Intel hyper threading increases throughput because having hyperthreading is better than nothing and doesn't cost much die space. However I'm afraid this increase is still not as large as adding a couple more physical cores. Is AMD's architecture slower per-core? Yeah, a little, but with magny you get 12 real cores instead of 6 real cores + HT, and you get very respectable performance with that in most areas, and better-than-gulftown performance in a few niches.
It's a pity that anand's IT benchmark suite is so dull, but you can see magny, with a 700 MHz clock disadvantage, doing some serious clean-up in the very-parallel work like rendering and fluid dynamics. I wish we could see more workstation and less server apps, though. Something more serialized like a database benchmark is going to just go straight to intel. Their core is simply faster than AMD's and thats the way it's been for a long time. Throw a 700 MHz clock advantage on top of it and yeah, it's better. It may not be explicitly written down in intel's strategy, but they are holding onto the fastest core, they have the best performance per thread and they're keeping it that way.
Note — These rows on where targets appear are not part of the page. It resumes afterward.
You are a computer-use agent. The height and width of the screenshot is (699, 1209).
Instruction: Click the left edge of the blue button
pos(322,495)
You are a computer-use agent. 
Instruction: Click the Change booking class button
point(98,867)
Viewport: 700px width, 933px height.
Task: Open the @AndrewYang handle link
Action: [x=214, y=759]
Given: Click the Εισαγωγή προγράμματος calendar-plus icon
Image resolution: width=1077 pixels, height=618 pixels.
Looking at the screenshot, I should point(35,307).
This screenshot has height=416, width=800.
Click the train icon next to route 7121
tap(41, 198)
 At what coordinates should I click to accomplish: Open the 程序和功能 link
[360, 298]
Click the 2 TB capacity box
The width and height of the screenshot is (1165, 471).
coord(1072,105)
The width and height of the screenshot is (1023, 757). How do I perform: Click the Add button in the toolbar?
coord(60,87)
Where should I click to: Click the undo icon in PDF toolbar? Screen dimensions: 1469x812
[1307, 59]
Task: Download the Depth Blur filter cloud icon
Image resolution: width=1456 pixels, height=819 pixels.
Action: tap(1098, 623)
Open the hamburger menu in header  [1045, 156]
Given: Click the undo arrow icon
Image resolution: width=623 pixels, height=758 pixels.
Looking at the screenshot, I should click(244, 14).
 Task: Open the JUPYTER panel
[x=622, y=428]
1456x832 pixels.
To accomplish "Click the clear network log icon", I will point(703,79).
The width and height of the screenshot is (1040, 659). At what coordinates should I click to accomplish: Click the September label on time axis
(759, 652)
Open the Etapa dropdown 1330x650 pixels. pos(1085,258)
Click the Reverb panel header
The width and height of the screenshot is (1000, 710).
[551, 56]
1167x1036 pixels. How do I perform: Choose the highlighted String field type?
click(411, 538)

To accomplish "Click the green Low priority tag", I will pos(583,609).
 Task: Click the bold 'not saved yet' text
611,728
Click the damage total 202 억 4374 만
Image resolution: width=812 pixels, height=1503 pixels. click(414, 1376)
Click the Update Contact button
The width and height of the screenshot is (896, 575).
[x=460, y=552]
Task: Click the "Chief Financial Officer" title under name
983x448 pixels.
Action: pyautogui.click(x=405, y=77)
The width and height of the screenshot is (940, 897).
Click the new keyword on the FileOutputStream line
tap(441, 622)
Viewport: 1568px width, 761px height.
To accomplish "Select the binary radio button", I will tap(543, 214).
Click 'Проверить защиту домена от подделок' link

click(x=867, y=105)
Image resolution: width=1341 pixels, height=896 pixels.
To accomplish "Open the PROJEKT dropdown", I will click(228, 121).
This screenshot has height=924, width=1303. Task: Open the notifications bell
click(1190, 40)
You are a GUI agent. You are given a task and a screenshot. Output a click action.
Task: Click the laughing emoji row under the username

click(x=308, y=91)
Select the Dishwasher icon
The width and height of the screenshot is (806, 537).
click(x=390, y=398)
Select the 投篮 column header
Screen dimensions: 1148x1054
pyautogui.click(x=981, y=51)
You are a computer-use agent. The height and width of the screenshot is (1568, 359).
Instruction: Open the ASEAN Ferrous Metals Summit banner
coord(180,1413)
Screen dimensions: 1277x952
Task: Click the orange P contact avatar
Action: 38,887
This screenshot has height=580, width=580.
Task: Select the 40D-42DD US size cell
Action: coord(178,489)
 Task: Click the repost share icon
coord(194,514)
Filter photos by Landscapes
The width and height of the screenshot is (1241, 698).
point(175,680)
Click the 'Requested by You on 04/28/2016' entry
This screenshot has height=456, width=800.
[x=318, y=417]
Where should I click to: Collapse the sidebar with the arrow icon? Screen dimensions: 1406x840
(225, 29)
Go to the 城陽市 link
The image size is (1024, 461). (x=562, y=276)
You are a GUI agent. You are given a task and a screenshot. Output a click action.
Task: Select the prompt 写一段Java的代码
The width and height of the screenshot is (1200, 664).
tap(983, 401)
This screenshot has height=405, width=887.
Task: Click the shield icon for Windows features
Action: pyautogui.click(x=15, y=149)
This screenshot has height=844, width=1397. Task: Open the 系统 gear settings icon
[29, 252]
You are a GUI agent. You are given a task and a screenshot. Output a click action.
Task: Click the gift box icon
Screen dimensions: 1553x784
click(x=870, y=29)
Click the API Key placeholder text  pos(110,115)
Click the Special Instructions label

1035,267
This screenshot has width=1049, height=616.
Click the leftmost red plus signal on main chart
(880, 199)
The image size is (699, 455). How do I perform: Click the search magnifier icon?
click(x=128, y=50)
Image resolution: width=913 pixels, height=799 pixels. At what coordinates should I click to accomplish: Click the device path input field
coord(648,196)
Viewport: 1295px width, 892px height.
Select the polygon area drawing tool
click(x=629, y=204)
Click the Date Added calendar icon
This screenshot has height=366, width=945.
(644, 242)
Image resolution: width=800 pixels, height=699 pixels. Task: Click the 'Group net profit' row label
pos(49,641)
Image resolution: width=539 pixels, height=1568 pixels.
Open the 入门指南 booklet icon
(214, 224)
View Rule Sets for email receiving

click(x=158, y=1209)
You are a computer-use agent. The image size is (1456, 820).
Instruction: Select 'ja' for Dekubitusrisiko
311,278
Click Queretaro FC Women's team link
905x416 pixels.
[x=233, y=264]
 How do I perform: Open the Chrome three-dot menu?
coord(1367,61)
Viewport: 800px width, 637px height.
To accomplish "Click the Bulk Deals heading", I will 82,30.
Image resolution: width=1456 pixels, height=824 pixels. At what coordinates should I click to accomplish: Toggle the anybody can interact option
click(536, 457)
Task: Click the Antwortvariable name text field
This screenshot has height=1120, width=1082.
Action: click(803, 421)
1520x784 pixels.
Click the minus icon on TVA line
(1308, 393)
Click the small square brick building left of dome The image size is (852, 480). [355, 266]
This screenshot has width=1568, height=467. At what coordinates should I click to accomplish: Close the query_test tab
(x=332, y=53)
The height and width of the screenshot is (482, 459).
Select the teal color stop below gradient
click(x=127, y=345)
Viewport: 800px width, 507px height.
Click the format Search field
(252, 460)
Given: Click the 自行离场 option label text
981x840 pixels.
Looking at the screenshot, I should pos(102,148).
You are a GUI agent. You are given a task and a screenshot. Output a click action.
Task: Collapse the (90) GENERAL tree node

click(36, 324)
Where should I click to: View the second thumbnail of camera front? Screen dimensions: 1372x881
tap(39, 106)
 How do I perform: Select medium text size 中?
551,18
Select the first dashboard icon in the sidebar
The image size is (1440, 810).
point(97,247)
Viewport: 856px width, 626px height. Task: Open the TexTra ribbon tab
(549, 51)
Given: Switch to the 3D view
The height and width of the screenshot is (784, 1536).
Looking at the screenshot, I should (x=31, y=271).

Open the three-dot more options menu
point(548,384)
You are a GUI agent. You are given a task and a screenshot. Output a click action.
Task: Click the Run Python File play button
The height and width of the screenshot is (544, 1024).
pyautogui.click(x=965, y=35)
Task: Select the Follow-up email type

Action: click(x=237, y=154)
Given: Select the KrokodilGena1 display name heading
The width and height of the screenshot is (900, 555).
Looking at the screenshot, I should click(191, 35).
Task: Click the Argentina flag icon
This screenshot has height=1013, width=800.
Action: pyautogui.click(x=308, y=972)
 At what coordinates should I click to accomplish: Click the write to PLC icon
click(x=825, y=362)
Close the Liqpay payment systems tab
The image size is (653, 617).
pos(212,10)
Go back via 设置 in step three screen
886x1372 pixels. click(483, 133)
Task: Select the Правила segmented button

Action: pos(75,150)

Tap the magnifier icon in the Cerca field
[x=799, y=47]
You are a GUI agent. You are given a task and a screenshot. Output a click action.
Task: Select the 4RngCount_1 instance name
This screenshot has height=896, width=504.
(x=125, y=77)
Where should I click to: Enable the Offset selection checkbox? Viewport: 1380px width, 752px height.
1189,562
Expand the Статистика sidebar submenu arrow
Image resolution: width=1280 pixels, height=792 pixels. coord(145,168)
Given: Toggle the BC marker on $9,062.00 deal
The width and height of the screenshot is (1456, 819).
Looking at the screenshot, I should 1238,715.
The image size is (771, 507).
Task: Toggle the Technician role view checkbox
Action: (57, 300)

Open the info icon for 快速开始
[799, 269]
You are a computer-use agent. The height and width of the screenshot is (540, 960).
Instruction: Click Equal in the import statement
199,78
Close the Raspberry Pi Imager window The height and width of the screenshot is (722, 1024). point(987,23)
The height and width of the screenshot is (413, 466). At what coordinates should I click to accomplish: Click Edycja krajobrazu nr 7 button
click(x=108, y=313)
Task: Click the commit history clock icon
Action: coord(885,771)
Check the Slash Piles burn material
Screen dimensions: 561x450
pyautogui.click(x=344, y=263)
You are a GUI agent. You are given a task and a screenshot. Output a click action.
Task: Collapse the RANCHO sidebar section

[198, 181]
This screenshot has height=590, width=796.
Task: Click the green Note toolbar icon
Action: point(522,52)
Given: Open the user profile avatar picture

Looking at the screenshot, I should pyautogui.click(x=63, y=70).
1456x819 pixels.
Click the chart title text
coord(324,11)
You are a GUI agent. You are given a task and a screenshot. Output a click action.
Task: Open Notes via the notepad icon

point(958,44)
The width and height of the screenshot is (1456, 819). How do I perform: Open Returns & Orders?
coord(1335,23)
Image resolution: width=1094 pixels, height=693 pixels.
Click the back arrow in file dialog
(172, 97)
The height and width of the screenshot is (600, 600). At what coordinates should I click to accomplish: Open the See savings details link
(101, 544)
AMD just has a lot more physical cores and they are clocked a little slower, but it brings definite victories in some areas. There are two distinct, but easy to understand strategies that intel and AMD have chosen because not all work computers do is the same, and you can't have a best-for-everything architecture. Was AMD supposed to just not pursue this strategy? Were they supposed to keep copying intel? That would still leave these embarassingly parallel niches unoccupied.